Overall, murder rates in Baghdad are down by two-thirds, while attacks on the Iraqi police and civilians have declined for months. In fact, 2nd Brigade is now "out of the checkpoint business," according to its commander, Col. Bryan Roberts. With the Iraqi police doing its job, Roberts can muster as many as 34 combat patrols a day - the presence we always needed and didn't have.

And plans are already in the works to turn the district over to the Iraqis.

During the mounted segment of the patrol, I asked Gen. Brooks - who stood tall in a Stryker's hatch beside me - if he worried about a surge in al Qaeda incidents in the remaining weeks before Gen. David Petraeus reports to Congress.

Brooks realizes how badly the terrorists yearn to embarrass us, handing ammunition to the just-quit camp. But he told me we'd just broken a key al Qaeda network that was planning dramatic eve-of-testimony strikes. Other terrorists might still manage to stage attacks, but the organization's spinal column was broken.

...

There is much more. This is counterinsurgency warfare defeating a wicked enemy without creating many more enemy.
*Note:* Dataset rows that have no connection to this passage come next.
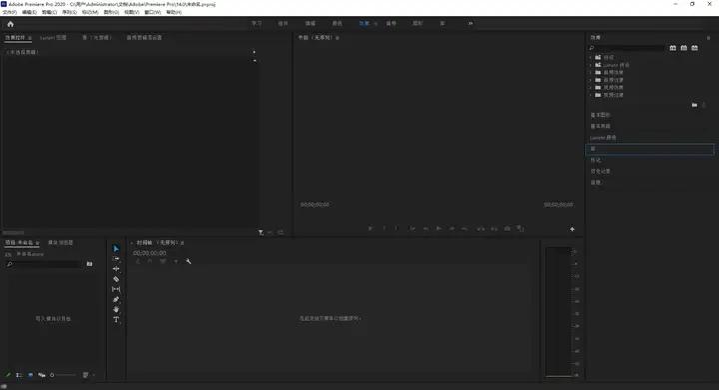
Task: Play the program monitor
Action: (x=438, y=228)
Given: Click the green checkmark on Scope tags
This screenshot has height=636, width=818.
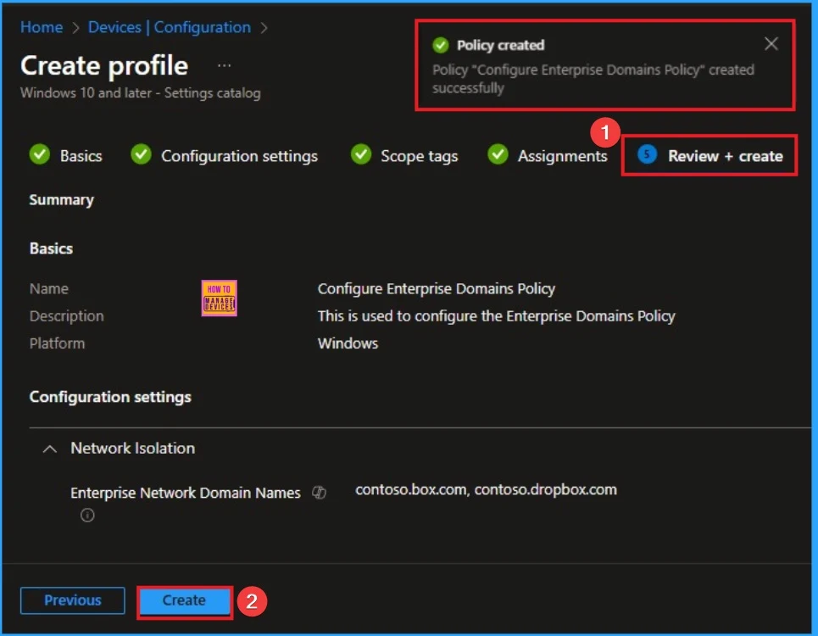Looking at the screenshot, I should coord(361,155).
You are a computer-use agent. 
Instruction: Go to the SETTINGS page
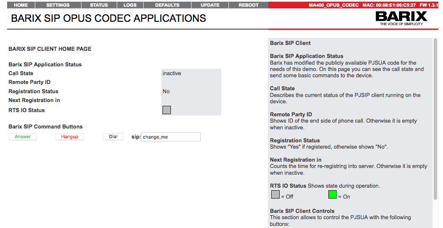pyautogui.click(x=58, y=5)
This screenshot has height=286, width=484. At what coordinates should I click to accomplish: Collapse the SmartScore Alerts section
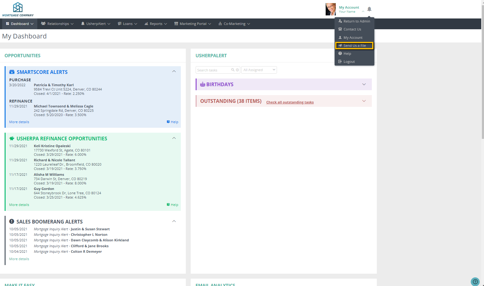174,71

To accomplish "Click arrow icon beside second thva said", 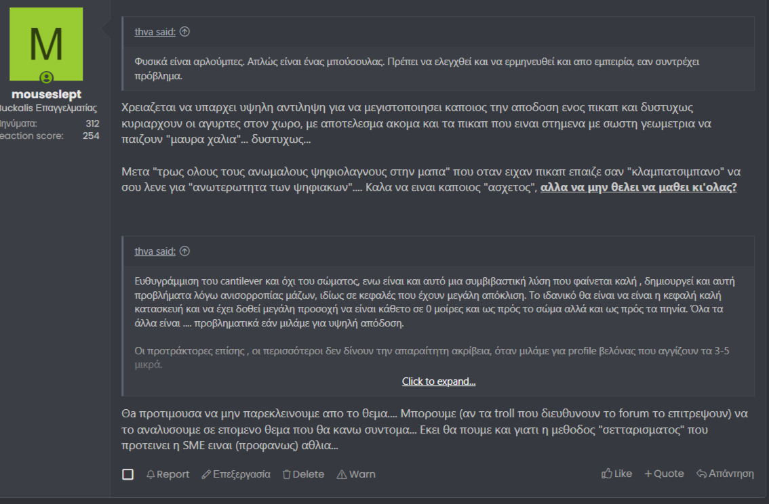I will (x=185, y=251).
It is the opposite of what people like Diana West have in mind for defeating an enemy. She is looking for another type of enemy destruction. It sounds like she wants to be at war with all of Iraq and not just the ones shooting at us. What she fails to comprehend is the difference between an enemy that uses a combat persisting strategy such as the Japanese and Germans did in World War II and an enemy that uses a raiding strategy like the enemy in Iraq. It takes a very different strategy to defeat both types of warfare. Gen. Petraeus has developed an implemented an effective strategy that focuses on protecting the people who then in turn help us find and destroy the enemy trying to hide among them.

Peter Beinart still does not get it and he thinks Republican voters don't get it either. He is still locked into the strategy put forward by the Baker-Hamilton commission and thinks that is what Giuliani and Romney need to push to attract votes in the primary. It would be a huge strategic mistake to go back to a failed policy initiative that has also been pushed by the Democrats. It is just further evidence of how ignorant many in the media and in politics are of successful counterinsurgency strategy and how it is engaged. He is pushing this nonsense right in the middle of demonstrable success of the policy he opposes. The surge is what is making us successful and Beinart is still saying it is a political problem for those who support it. The opposite should be the case and Democrats should soon rue their opposition to a winning strategy.

Between West and Beinart at opposite ends of a war fighting spectrum, Gen Petraues is executing a successful strategy and Peters is witness to it. BTW, Peters has in the past been much close to the West strategy than the Petraeus strategy. Being there and seeing it work must make a difference. Beinart is more focused on the politics of which strategy to support, but it is always good politics to support a winning strategy.